I know what it looked like—not a tame interview like Maggie had intended.
I know what Coach Hammer, the commissioner, and the world will think when all I want to do is shout from the rooftops how much I love a princess named Maggie.
Everything is ruined.
Blair sits back in her chair, wearing an impish grin. “The player got played.”
I don’t have anything to say to her that doesn’t involve words forbidden by my etiquette training.
Shuffling backward, I scan the room for Maggie. She’s not here. I hurry outside. The sidewalk is empty.
I try texting and calling. No answer.
I go home. She’s not there.
Staring out the window into the harbor, I’m lost at sea. I regret going along with the dumb interview. Should’ve trusted my gut. I should have told Maggie that I have feelings for her when I had the chance. But she put on the brakes because Coach Hammer gave me an ultimatum. I don’t want to ruin the guys’ careers and now it’s going to look like I did.
I have to talk to Maggie. Where could she be?
After searching on my phone, I learn that it’s official fluffernutter day. Marshmallow fluff and peanut butter make me think of desserts...which makes me think of cupcakes.
The driver brings me to the neighborhood where we’d seen the bakery cafe hosting a little kid’s birthday party when we’d first toured the city on Maggie Day.
Traffic moves slowly, so I hop out of the car at a traffic light and hurry the rest of the way on foot.
The strumming of a guitar and singing filters from down the street. Low light sparkles from inside. The bakery is hosting an open mic night and people are perched everywhere, watching and nodding their heads to the beat of the music.
I spot Maggie in the corner. Cutting through the crowd, I don’t take my eyes off her. When I get close, her eyes are damp.
“I was worried that I wouldn’t be able to find you,” I say.
She looks up at me and blinks a few times. She must not have heard me over the music. I want to talk, but don’t want to be rude to the performers and patrons. I lean in, catching her sugar-sweet scent. “Can we go outside?”
Maggie gives a slight nod and we head outside and sit on a low wall.
I reach for her hand, not sure whether to start with an apology or an explanation.
She speaks first. “There’s something I want to tell you. Growing up, my favorite thing was holding hands. It made mefeel connected, less alone.” She takes mine. “You heard my parents call me Lefty. Partially because I’m left-handed, but I started to think it was because I was always to the left of what they thought was cool—I liked nature, reading, and baking. While they were all about money and their reputations. I just wasn’t built with the factory settings they wanted.”
“I think you’re perfect just the way you are.”
“I didn’t fully explain that I was a child TV star. Honey Holiday on Friends of the Family.” I slowly deflate like a balloon with a hole in it.
“Regrettably, I can’t say I’ve heard of it. Didn’t grow up with much access to television.”

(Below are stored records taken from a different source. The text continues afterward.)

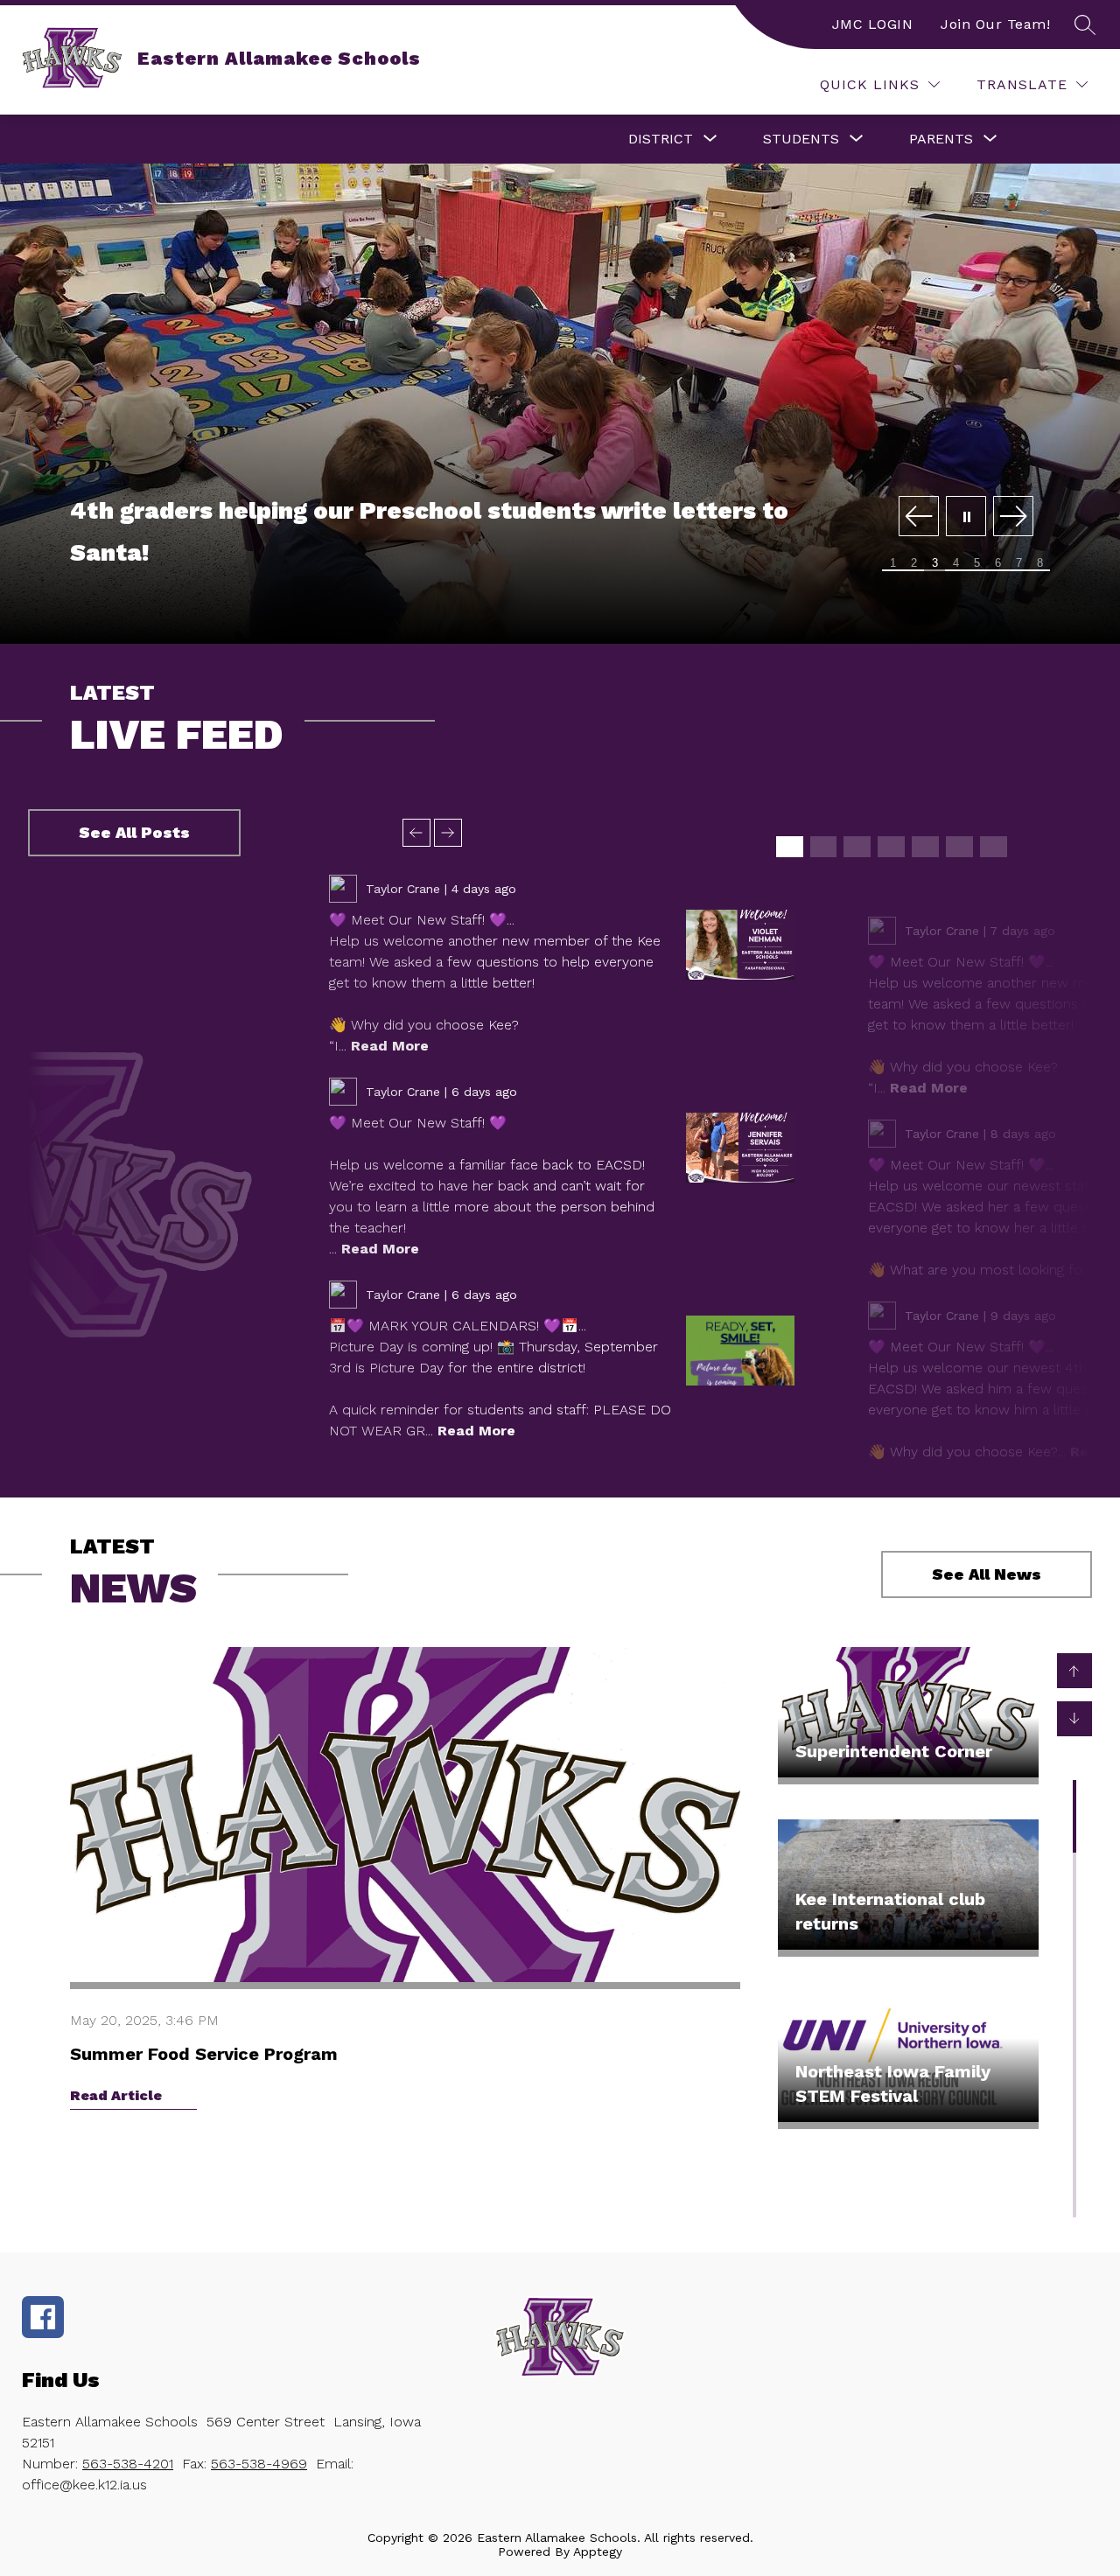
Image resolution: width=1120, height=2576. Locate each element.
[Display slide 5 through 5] (925, 846)
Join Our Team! (995, 24)
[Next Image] (1013, 517)
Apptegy (597, 2552)
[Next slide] (448, 833)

“That’s not a bad thing. It was sometimes fun, but there was a lot of pressure.”
“I can’t imagine.”
“It was my whole life until I was eleven. My parents were chasing fame. I felt like an alien. Like I didn’t belong. They never included me. They’d travel, vacation, go to dinners, and they left me behind. I was raised by nannies. Most of them were nice, but it wasn’t the same. For a while, I was hoping I was adopted. No such luck, but I was always so afraid I’d turn out like them. They’re self-obsessed, selfish, social climbers who wanted nothing to do with me and who take pleasure in humiliating people. I never told you about them because I was ashamed, yet wanted nothing more than their attention.”
“You’re not your parents, Maggie,” I say.

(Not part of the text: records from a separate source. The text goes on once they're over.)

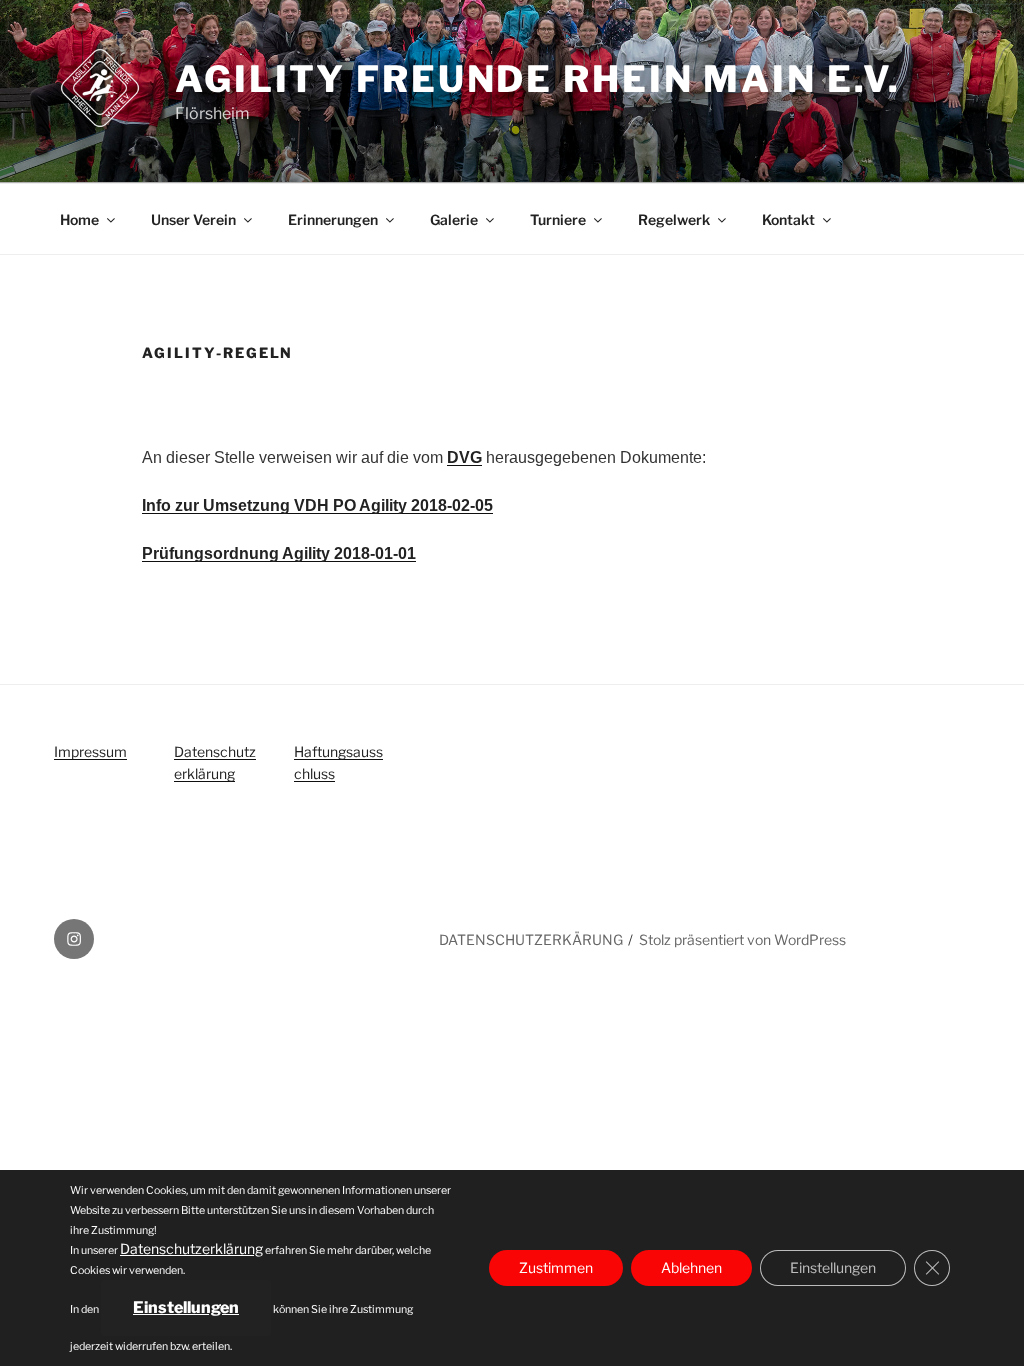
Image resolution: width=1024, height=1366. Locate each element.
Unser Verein (193, 219)
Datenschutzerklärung (191, 1248)
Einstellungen (186, 1307)
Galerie (454, 219)
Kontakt (788, 219)
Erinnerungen (333, 219)
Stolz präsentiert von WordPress (742, 939)
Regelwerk (674, 219)
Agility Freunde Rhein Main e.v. (538, 79)
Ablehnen (691, 1267)
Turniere (558, 219)
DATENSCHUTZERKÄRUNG (531, 939)
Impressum (90, 751)
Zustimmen (556, 1267)
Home (79, 219)
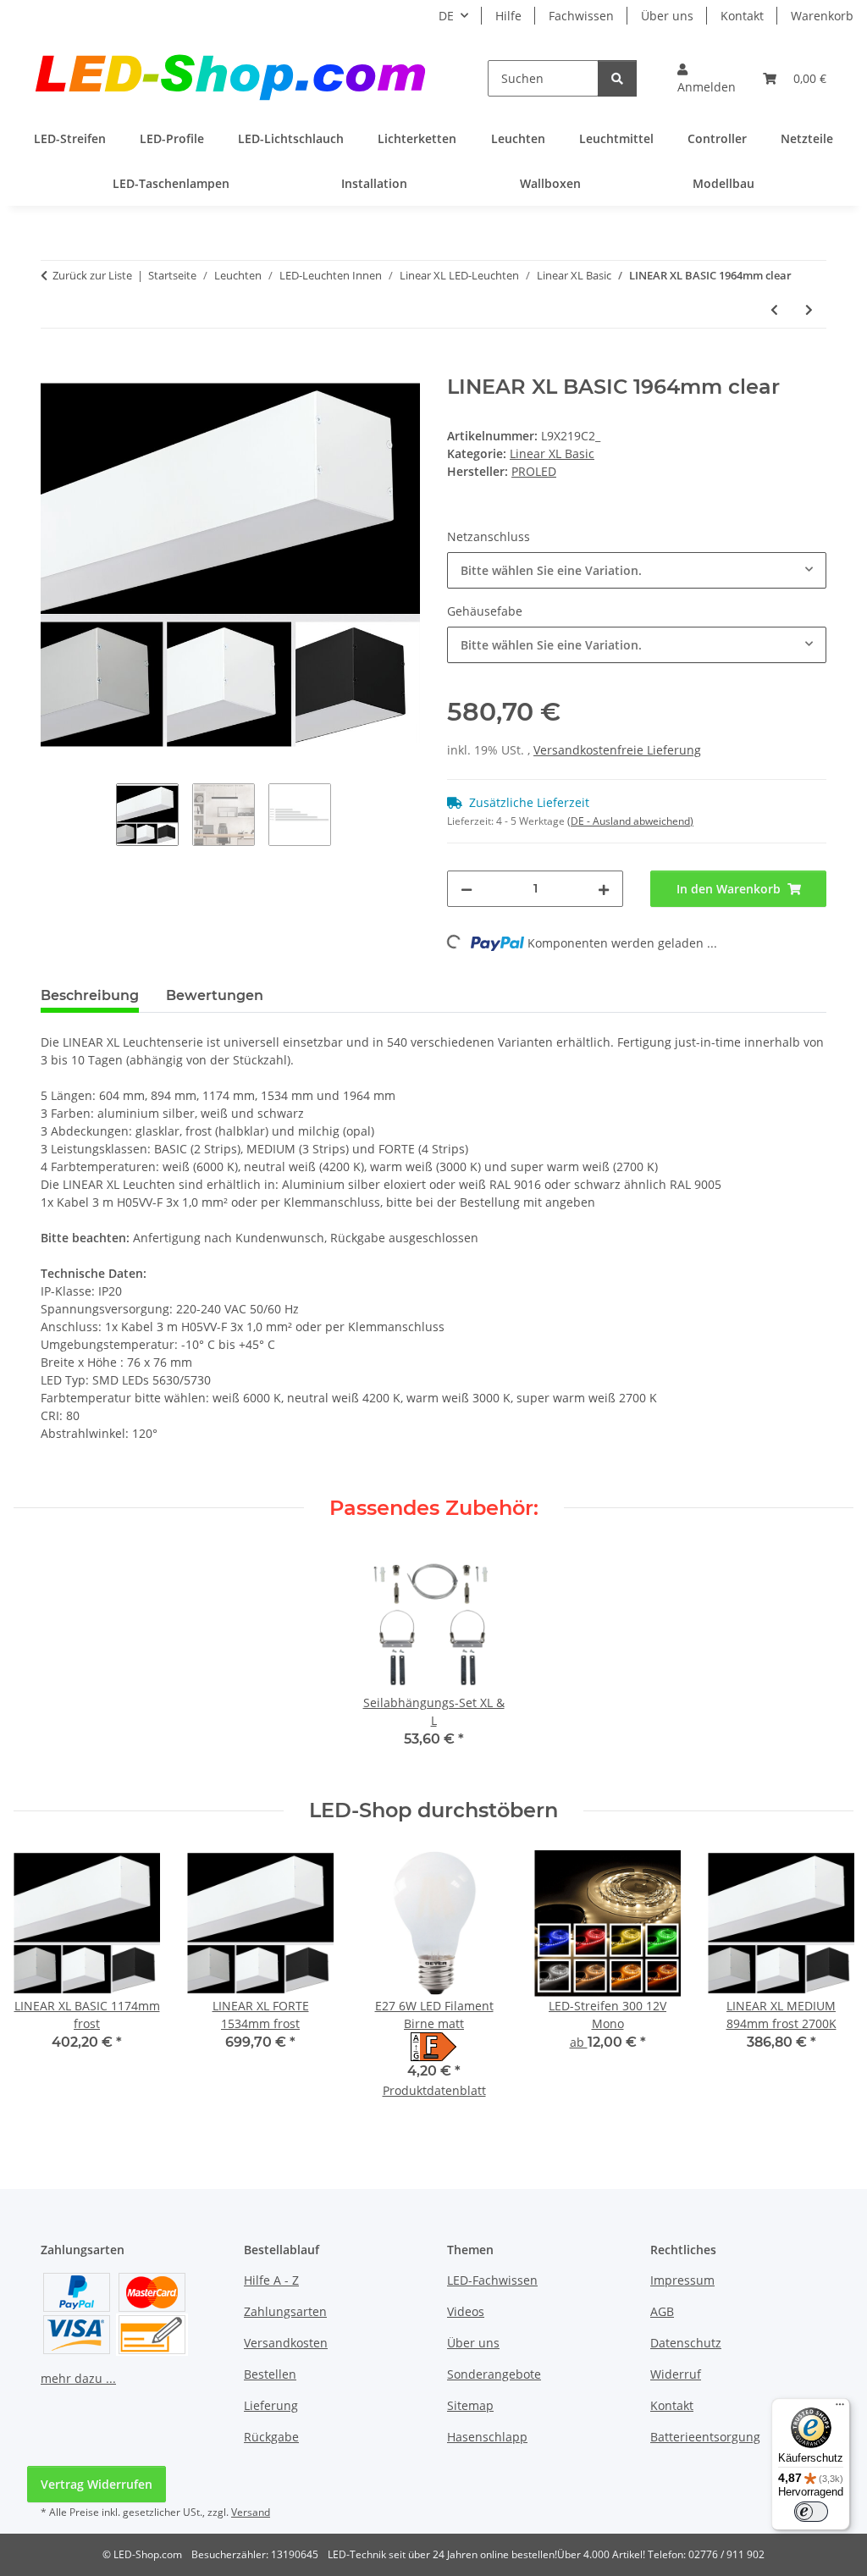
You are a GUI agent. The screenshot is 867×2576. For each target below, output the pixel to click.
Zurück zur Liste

“I used to try to make them like me. When that didn’t work, I just faded into the background.” Her eyes pinch as she holds back tears.
I want to show the world how amazing she is, but know My Mag-wonderful well enough to understand that isn’t what she wants. Instead, I listen to her story.
“On my twelfth birthday, they hosted a surprise party. I was shocked, delighted. But it turned out they’d hired a team of clowns, knowing that I was deathly afraid. I know it’s irrational—” She shakes her head.